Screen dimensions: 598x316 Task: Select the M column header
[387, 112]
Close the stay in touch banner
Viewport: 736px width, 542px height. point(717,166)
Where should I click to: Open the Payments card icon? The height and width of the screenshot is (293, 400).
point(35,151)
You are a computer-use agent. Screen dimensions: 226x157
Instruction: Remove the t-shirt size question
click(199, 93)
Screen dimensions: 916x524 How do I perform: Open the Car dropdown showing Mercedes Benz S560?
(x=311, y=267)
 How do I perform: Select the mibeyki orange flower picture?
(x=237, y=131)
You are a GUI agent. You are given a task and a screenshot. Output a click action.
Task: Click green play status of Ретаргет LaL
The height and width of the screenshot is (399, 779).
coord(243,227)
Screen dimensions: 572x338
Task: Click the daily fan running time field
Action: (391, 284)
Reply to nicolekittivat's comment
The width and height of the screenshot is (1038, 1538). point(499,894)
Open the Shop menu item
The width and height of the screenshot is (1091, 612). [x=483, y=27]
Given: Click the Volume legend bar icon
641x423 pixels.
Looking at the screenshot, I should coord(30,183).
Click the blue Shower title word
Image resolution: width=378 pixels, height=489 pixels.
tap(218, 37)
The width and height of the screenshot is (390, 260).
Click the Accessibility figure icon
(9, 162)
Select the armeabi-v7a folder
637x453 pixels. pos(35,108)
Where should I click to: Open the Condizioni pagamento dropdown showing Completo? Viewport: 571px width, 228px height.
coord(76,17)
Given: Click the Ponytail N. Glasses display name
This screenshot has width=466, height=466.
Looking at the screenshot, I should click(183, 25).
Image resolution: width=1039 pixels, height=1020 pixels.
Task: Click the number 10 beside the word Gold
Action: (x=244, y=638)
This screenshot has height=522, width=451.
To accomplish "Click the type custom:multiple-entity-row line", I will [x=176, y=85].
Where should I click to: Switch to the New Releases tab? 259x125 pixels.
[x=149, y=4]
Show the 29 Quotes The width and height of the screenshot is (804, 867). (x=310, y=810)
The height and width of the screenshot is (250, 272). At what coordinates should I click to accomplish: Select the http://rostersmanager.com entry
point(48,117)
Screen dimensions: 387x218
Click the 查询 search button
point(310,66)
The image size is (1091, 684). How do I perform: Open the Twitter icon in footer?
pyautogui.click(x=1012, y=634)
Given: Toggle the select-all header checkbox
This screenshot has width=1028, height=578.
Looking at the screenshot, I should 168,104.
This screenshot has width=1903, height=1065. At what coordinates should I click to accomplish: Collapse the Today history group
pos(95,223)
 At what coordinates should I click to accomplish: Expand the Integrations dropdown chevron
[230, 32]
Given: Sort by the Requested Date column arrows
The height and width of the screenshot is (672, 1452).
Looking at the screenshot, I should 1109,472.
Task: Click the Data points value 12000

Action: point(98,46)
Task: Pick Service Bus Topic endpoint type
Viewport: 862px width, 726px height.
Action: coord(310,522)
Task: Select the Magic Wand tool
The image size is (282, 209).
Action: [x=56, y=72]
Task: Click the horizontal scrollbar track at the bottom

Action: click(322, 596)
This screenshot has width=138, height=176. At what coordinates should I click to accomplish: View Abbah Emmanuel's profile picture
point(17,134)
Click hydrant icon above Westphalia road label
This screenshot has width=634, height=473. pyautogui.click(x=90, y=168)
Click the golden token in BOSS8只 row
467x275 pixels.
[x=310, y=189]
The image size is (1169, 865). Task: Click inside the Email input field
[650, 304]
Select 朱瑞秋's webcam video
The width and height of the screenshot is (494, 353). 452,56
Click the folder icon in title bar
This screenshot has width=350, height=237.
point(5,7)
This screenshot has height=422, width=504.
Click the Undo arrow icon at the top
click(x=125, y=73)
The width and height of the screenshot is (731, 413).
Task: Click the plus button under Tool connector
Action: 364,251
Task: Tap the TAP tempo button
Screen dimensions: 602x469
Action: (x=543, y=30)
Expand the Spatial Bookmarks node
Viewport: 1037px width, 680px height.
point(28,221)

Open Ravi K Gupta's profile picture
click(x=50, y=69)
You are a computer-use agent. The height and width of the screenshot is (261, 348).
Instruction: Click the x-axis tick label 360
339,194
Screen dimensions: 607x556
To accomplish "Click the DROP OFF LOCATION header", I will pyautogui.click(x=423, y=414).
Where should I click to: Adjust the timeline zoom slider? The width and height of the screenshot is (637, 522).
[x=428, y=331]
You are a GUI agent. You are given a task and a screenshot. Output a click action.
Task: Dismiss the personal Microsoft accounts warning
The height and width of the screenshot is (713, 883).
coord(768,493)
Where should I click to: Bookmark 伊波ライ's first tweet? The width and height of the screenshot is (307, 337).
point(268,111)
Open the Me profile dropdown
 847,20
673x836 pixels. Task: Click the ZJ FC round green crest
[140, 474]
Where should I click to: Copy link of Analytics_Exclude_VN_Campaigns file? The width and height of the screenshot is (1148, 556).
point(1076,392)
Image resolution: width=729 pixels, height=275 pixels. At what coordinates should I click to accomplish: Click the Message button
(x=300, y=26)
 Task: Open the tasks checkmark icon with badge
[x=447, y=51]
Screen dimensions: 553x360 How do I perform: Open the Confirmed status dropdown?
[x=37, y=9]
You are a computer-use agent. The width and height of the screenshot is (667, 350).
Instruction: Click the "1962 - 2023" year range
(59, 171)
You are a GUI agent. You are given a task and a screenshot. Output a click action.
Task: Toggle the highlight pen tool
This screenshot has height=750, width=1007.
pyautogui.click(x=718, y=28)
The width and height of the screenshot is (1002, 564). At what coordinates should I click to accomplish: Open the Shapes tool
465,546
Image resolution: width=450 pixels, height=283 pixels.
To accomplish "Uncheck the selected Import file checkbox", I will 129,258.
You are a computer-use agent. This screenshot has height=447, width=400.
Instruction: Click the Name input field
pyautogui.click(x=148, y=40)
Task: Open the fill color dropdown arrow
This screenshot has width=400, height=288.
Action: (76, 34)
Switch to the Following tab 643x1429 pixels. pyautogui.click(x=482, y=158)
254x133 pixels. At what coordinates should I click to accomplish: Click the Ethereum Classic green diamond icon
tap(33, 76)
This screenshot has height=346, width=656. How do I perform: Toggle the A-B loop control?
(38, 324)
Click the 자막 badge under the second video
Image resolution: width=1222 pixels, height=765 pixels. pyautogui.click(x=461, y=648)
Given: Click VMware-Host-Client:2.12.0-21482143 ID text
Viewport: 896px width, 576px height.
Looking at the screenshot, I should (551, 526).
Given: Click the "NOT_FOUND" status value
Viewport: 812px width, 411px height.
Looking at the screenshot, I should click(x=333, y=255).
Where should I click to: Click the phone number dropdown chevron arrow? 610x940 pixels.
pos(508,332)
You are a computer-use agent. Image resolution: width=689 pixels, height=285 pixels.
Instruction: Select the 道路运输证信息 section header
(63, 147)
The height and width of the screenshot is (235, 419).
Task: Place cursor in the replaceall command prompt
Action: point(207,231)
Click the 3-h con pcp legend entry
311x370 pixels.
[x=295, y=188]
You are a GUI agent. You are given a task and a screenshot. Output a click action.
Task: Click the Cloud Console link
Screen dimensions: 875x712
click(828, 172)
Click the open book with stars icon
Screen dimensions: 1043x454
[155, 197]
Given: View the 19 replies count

━━━━

Pick out every line in the data above that contains the string "value" and copy each one. Case matters when matching.

Task: Click the Data points value 12000
Given: Click the "NOT_FOUND" status value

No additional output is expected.